Os graves problemas acima descritos indicam claramente que a proposta de Lei em questão atende fundamentalmente à parte mais retrógrada do setor agropecuário brasileiro, aponta na contra mão da história do desenvolvimento sustentável e contra os compromissos assumidos internacionalmente e por Lei (Lei de Mudanças Climáticas) pelo presidente Lula em Copenhague (2009) de reduzir significativamente até 2020 nossas emissões de gases de efeito estufa.

De acordo com o próprio INPE e o Ministério de Meio Ambiente a expectativa de anistia gerada pelos debates em torno da proposta ruralista em questão já trouxe impactos reais na retomada do aumento do Desmatamento na Amazônia, após 5 anos de queda significativa.

Salientamos que nós, Povos e Comunidades Tradicionais, defendemos a manutenção das áreas de reserva legal e APP´s, pois dependemos dessas áreas para a manutenção do nosso modo de vida, cultura, economia e produção de alimentos.
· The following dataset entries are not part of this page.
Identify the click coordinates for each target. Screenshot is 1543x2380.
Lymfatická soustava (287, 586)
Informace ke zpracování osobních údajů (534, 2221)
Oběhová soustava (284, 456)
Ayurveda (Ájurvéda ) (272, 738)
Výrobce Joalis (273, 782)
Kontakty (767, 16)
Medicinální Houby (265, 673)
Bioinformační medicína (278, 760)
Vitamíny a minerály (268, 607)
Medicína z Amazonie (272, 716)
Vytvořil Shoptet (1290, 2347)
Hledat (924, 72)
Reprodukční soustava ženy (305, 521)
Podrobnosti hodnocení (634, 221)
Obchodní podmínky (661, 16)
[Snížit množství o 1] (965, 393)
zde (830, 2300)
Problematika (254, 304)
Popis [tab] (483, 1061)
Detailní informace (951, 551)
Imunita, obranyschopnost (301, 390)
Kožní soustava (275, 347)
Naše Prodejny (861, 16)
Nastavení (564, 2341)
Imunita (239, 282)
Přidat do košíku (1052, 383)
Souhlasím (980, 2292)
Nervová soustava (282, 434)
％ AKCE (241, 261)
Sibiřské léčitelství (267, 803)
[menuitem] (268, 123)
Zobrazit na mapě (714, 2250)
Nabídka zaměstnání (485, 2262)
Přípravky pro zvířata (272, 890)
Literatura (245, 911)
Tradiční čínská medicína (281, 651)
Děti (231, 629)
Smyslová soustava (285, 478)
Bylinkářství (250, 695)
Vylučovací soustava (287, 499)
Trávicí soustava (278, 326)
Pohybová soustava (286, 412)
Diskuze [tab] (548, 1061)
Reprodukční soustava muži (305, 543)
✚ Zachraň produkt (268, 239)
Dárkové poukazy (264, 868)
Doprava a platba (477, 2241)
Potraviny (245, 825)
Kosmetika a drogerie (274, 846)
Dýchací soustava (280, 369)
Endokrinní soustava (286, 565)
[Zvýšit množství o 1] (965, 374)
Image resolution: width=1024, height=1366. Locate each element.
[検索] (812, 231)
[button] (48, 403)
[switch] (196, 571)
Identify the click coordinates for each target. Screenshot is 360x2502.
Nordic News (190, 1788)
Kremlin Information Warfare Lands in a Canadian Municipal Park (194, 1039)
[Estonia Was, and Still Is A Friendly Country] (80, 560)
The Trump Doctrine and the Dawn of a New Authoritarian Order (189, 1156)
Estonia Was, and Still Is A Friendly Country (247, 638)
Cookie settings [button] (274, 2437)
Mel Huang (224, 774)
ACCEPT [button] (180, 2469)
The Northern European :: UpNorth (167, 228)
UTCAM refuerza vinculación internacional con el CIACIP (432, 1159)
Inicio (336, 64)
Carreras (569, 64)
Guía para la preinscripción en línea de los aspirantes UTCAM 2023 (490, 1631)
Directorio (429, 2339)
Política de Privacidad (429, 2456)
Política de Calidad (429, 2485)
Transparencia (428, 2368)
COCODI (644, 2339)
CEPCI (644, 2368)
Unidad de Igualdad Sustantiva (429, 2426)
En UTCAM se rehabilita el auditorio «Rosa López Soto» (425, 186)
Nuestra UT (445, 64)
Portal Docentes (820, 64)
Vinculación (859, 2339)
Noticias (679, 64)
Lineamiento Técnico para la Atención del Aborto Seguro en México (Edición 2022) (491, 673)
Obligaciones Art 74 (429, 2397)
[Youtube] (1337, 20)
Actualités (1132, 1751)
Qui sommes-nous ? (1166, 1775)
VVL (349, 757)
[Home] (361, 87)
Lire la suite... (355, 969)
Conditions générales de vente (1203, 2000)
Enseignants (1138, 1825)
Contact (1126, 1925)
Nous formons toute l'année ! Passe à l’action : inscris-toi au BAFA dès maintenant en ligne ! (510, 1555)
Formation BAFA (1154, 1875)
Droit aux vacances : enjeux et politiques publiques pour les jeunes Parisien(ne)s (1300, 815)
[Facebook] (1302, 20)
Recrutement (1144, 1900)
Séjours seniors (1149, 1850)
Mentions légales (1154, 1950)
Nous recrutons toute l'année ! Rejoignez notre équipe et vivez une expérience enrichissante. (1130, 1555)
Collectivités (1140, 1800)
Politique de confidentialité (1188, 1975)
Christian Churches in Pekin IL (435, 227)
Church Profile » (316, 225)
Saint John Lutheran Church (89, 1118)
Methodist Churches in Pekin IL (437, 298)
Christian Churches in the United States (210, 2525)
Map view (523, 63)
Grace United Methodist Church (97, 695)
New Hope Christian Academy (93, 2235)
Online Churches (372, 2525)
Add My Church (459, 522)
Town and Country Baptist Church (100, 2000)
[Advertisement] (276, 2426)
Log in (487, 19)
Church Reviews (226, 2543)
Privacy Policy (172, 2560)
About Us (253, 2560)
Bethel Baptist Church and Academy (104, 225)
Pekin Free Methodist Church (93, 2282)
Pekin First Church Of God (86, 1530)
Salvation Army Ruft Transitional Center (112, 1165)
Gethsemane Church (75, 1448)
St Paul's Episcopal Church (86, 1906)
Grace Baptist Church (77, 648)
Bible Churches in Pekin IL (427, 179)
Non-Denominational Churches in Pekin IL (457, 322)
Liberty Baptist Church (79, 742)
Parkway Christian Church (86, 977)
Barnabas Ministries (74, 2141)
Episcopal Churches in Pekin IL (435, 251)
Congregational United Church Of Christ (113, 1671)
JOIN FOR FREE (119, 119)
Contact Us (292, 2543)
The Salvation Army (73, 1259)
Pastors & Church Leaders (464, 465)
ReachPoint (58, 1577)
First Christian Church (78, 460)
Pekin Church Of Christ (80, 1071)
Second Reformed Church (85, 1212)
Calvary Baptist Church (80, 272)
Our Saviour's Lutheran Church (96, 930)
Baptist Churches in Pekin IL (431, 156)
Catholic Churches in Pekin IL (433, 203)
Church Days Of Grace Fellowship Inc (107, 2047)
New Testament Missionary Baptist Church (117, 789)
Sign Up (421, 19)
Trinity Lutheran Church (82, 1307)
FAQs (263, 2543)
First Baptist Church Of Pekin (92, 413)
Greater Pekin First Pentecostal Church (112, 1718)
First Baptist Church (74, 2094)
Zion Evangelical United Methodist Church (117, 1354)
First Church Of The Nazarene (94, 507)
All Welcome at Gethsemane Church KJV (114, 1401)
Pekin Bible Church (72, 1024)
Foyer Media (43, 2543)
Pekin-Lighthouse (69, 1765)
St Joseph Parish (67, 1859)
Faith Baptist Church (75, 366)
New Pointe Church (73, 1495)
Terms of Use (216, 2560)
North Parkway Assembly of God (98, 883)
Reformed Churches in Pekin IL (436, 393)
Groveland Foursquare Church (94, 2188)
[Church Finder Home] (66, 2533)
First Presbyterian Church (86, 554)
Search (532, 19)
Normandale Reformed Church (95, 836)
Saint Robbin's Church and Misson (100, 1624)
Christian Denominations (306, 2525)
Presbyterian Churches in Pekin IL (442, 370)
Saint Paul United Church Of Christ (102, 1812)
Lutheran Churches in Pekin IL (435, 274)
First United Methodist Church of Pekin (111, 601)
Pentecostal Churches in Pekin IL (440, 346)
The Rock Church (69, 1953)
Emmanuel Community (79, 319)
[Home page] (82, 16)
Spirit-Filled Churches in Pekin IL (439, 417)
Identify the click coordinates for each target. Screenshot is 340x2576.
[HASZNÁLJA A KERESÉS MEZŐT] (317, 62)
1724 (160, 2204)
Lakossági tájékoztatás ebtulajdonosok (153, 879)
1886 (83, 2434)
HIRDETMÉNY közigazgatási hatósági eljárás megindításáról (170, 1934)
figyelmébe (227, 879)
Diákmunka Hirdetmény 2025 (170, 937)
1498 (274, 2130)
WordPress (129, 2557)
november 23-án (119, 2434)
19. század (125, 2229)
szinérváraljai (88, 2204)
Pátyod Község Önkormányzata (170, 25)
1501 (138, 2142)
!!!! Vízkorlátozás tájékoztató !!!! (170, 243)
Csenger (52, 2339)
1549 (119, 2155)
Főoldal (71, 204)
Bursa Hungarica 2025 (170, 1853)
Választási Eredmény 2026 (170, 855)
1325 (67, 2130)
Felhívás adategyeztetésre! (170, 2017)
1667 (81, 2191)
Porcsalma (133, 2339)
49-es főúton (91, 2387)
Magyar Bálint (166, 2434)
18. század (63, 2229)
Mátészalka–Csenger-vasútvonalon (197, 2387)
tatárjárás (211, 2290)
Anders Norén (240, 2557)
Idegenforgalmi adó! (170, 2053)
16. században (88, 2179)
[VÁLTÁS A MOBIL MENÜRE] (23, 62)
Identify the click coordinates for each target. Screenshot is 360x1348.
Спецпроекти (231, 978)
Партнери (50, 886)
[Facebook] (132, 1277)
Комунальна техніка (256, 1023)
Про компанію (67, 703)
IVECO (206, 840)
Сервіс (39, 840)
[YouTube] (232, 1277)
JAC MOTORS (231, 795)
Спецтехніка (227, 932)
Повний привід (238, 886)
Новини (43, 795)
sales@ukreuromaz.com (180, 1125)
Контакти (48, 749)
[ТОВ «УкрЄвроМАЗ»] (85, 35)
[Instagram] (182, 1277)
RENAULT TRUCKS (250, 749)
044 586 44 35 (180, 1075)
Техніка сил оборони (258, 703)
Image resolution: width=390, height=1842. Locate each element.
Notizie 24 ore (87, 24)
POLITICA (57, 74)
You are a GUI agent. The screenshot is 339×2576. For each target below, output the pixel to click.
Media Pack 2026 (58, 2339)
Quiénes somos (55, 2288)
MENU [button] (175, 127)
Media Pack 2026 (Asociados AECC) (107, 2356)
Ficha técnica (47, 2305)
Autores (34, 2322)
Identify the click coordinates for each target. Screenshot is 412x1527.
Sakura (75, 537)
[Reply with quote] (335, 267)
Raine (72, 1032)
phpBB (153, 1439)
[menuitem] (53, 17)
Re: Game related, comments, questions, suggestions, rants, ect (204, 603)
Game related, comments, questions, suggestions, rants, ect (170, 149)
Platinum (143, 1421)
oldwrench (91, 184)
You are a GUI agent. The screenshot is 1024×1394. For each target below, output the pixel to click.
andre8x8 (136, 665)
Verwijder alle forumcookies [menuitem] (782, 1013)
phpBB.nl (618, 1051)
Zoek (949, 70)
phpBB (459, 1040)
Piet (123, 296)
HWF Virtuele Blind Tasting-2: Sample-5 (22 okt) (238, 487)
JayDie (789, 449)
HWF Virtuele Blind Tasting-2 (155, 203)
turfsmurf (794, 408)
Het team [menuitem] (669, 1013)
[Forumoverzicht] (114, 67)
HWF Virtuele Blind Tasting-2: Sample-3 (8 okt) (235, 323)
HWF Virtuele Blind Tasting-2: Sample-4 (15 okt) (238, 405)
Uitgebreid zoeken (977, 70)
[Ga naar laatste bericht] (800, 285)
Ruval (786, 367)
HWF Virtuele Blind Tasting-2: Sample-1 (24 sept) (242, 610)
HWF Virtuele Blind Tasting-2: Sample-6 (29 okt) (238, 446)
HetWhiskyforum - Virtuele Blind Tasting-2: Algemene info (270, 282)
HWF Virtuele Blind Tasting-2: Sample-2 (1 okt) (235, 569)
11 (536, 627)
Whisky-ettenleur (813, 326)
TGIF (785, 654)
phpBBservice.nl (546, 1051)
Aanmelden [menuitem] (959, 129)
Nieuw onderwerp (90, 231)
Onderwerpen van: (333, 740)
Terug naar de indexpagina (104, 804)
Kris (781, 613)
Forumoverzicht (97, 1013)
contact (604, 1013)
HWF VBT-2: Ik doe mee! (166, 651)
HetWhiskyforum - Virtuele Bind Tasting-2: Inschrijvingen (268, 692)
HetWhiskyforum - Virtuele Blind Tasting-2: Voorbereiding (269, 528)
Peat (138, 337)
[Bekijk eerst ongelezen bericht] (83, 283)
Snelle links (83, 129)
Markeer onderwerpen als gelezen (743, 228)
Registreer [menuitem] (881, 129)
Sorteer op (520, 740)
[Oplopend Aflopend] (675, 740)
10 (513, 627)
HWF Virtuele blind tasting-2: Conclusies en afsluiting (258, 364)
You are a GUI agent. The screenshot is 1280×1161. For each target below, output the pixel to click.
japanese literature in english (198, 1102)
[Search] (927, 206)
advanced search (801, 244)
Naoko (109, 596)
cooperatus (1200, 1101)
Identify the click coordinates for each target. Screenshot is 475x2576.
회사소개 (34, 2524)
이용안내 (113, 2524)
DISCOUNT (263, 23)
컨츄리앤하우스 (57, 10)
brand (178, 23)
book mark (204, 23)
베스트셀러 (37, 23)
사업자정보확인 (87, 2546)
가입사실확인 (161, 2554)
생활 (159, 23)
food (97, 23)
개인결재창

Ressaltamos que as mudanças no código florestal vigente devem ser fruto de um debate amplo com toda sociedade brasileira e que nós povos e Comunidades Tradicionais não participamos do debate que originou a proposta em pauta.

Diante de todo o exposto até aqui é que reiteramos nosso pedido de que Vossa Excelência impeça a aprovação da proposta em questão, já fruto de suposto acordo com o governo, para votação na próxima terça-feira (24) e que o Governo apresente uma proposta de Lei para uma política nacional florestal condizente com o papel de destaque e a importância do Brasil (Potência Socioambiental) para as ações globais de mitigação às mudanças climáticas, conservação da Sociobiodiversidade e das águas e melhoria da qualidade de vida na Terra.

Aprovado na 16ª Reunião Ordinária da Comissão Nacional de Desenvolvimento Sustentável para Povos e Comunidades Tradicionais.

segunda-feira, 2 de maio de 2011

Carta aberta da Rede Cerrado em defesa do Código Florestal Brasileiro

Nós, membros da Rede Cerrado de ONGs e Movimentos Sociais, articulação que congrega centenas de instituições com atuação no bioma Cerrado, representando trabalhadores/as rurais, agroextrativistas, povos indígenas, quilombolas, comunidades tradicionais da região, como geraizeiros, quebradeiras de coco, pescadores artesanais e profissionais de organizações não governamentais de assessoria, engajadas na defesa desse Bioma e de seus povos, manifestamos nosso posicionamento em defesa do Código Florestal Brasileiro.

Reconhecemos os esforços do Ministério do Meio Ambiente no sentido de promover um debate sério e qualificado junto ao Governo Federal, ao Congresso Nacional e à sociedade civil acerca das propostas de alteração da legislação ambiental brasileira, abrindo caminhos para a construção de uma reforma do Código Florestal que incorpora demandas dos diversos segmentos, aliando sob uma ótica sustentável as perspectivas de produção rural e conservação.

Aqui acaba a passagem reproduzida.